此は、一方から云えば恐ろしいことだ。二人の終りを、此世の終りを見ると同じ厳粛さで見ようと云うのだから。然し、こう云う心持の一方には、その時が来る迄、腰を据えて、自分の道に進むことを可能ならせる。
Aにも、大きな影響を与えて居ることと思う。
彼には、一層、感傷的に行ったろうと思う。手紙をよこし、『有島さんのことで深く心を打れました。「自分は出来る丈の力で堪えて来た」と云う言葉は何と悲壮な、心持を充分表した言葉でしょう』と云う文句があった。彼には、堪える丈堪えたのだと云う自己に対する承認とともに万事を放擲した心境が、一種の感傷癖でなつかしく思われたのだろう。

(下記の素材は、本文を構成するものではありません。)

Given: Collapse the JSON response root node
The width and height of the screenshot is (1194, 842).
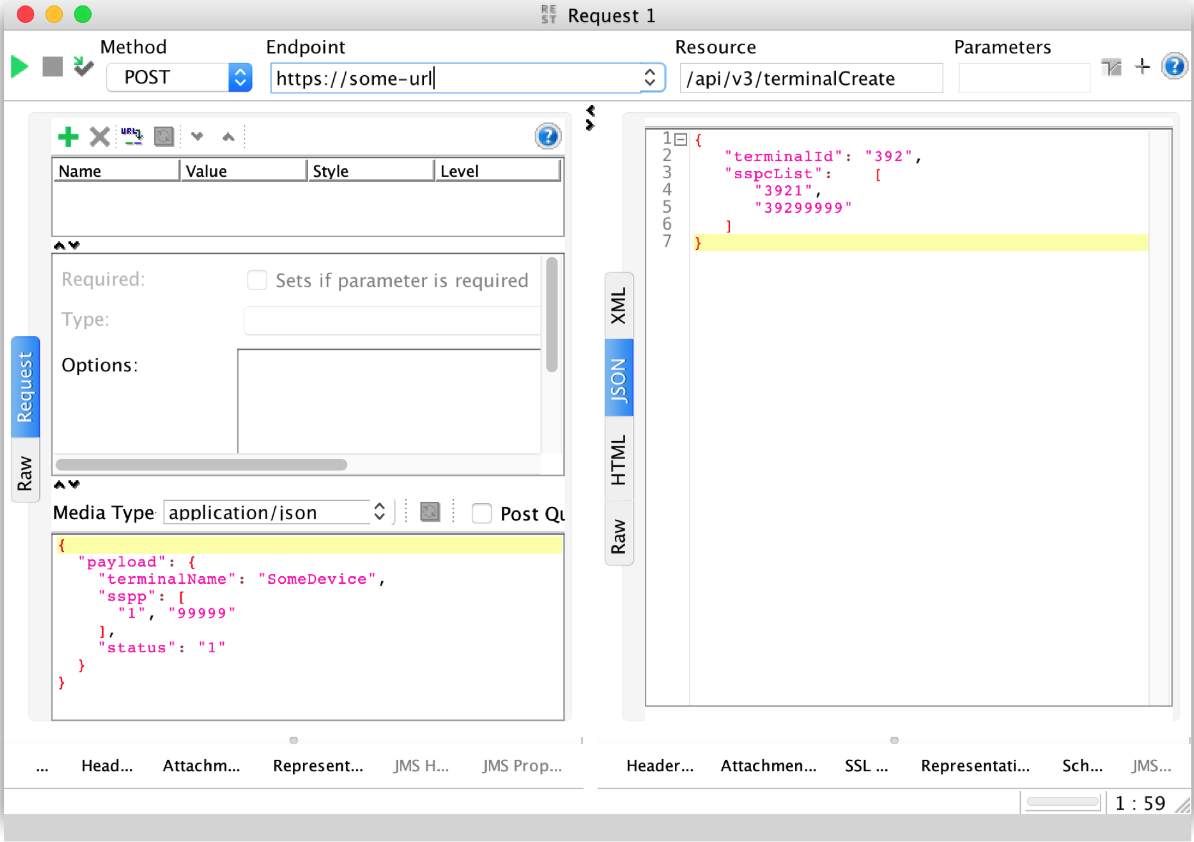Looking at the screenshot, I should pos(681,139).
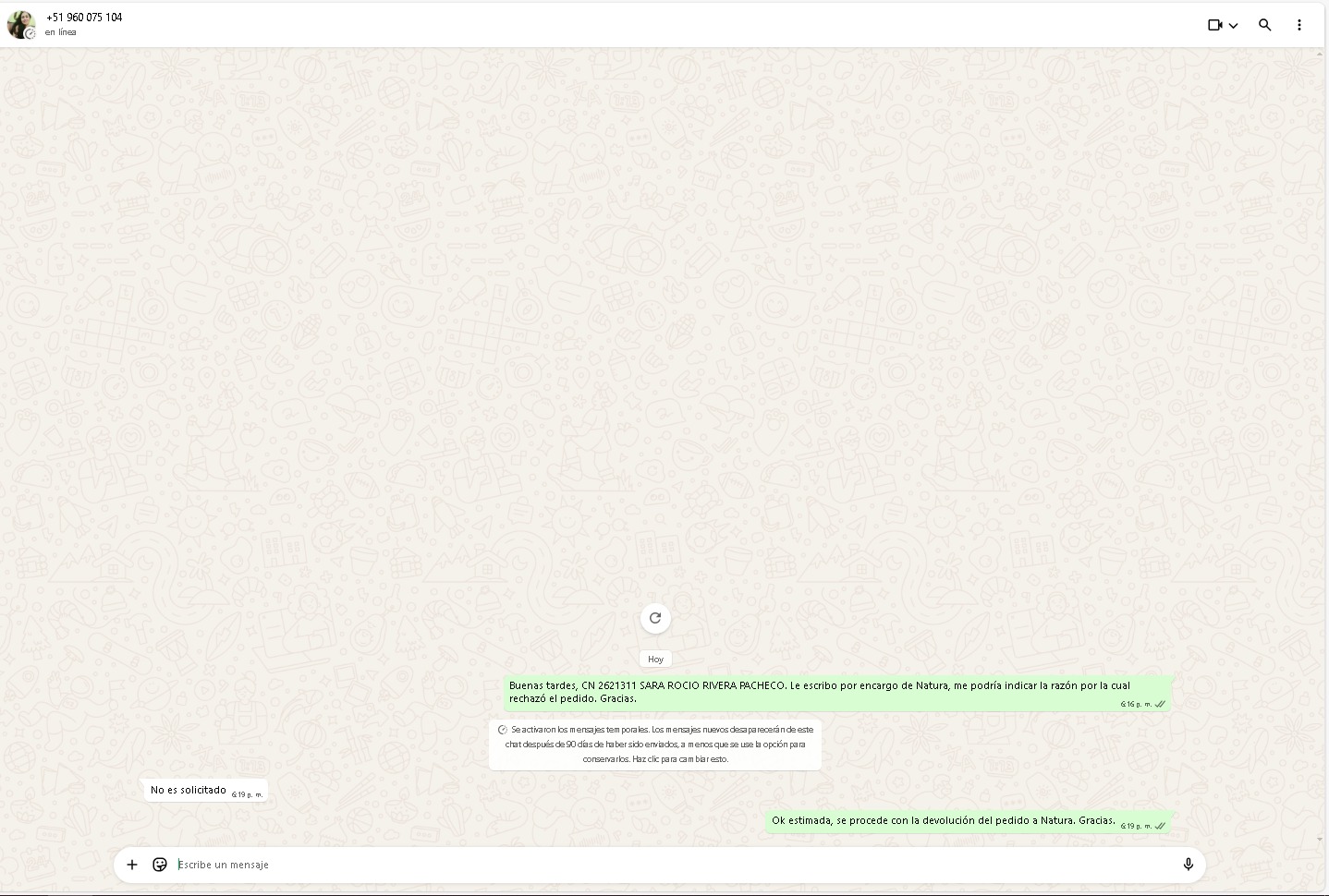Click the plus attach icon
The height and width of the screenshot is (896, 1329).
[132, 865]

又、彼のすばしこさで、この事件に対する世人の good will も分ったに違いない。彼の、「自分の決心は定って居る」と云うことに対する自分の merit は、一層、ましたと云うべきであろう。彼のそう云うことに対する不純さ。彼がすねて、其那ことをするのを見るに堪えない自分の心持。一方から云うと、彼が得々として善事をしたと思って居られるのが堪らない憎さ。
私達の心持も複雑に且つ恐ろしい関係にあると思う。